Perfect Peace; Jennifer Cox Is Thrilled by Temples, Elephants and Great Restaurants as She Charts Sri Lanka's Heroic Recovery from Its Dreadful Civil War

Article excerpt

Byline: Jennifer Cox

NIGHT falls in the Sri Lankan hill kingdom of Kandy, but the intense heat of the day still radiates from the pavement as we shuffle barefoot behind chanting monks and pilgrims into the most holy Temple of the Tooth. Above us, bats flit across the sky and on the horizon a vast statue of Buddha glows in the light of the full moon, in a scene played out across the centuries.

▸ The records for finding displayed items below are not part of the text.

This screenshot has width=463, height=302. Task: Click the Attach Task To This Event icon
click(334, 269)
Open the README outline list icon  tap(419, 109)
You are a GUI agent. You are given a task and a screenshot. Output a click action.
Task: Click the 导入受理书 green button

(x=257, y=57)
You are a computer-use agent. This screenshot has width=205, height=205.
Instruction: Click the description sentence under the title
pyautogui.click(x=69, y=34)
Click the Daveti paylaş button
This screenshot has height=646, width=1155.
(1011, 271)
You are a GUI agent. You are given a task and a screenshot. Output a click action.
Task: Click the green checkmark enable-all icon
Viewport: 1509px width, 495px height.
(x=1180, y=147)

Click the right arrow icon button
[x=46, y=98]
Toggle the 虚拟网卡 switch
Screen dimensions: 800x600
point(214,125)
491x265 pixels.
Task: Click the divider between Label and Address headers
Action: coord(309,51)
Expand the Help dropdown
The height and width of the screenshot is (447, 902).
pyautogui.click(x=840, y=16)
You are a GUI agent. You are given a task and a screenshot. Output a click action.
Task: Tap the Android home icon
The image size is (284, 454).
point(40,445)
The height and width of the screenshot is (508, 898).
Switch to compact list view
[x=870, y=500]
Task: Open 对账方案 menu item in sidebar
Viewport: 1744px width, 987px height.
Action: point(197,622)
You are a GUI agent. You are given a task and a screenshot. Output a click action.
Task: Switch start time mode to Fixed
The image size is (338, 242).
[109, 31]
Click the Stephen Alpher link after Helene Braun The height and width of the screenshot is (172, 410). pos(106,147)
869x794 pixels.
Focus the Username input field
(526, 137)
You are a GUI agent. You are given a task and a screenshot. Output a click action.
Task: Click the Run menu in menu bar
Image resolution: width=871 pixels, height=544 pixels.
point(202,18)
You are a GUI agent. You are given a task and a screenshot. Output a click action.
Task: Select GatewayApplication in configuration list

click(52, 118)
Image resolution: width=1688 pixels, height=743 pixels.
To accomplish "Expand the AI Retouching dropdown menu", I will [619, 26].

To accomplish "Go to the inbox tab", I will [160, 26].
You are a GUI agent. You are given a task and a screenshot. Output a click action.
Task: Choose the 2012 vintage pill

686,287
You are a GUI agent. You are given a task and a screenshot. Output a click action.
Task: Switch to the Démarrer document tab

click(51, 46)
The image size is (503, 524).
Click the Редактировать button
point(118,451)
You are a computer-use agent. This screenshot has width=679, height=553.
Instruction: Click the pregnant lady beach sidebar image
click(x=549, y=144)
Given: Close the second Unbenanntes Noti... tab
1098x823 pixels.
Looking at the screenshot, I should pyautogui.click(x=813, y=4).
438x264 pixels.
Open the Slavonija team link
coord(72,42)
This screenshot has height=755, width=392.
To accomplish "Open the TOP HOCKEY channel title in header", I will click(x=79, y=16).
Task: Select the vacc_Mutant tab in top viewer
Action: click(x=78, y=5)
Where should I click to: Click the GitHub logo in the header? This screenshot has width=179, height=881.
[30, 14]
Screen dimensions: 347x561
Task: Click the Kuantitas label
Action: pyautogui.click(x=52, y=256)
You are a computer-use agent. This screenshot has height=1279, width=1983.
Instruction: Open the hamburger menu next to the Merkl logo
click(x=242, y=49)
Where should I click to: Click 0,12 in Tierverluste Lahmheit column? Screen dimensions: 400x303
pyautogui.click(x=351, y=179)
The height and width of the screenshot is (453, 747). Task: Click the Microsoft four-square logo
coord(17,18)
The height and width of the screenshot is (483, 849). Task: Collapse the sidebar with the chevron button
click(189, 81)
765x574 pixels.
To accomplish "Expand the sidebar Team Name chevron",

But far from being stuck in a peaceful time-warp, the idyllic South East Asian island of Sri Lanka is undergoing far-reaching changes which make the country easier and more appealing to visit than ever before.

Nowhere is the change more apparent than in the capital, Colombo. This was traditionally the city you sped through on the way from the airport down to Sri Lanka's glorious beaches, or up to the ancient Cultural Triangle cities of Kandy, Polonnaruwa and Anuradhapura, with their magnificent jungle-set palaces and temples dating back 2,000 years.

But these days Colombo is a destination in itself, as stylish restaurants, handsomely restored colonial buildings and lush parks are appearing across the city. The reason behind these changes is simple. Peace.

When Sri Lanka's 26-year civil war ended in 2009, a multi-billionpound modernisation programme was launched: upgrading the national road network; restoring long-neglected colonial buildings and opening a raft of new hotels.

This has seen visitor numbers double, and they are set to rise further still after a new British Airways service from Gatwick to Colombo launched earlier this year.

SET in the Indian Ocean between India and the Maldives, Sri Lanka is small - at 41,000 square miles, smaller than Ireland. But it boasts eight Unesco-listed sites, wildlife including elephants and leopards, picture-postcard beaches, and of course famed tea plantations.

And all are now easier to reach on the island's new network of roads.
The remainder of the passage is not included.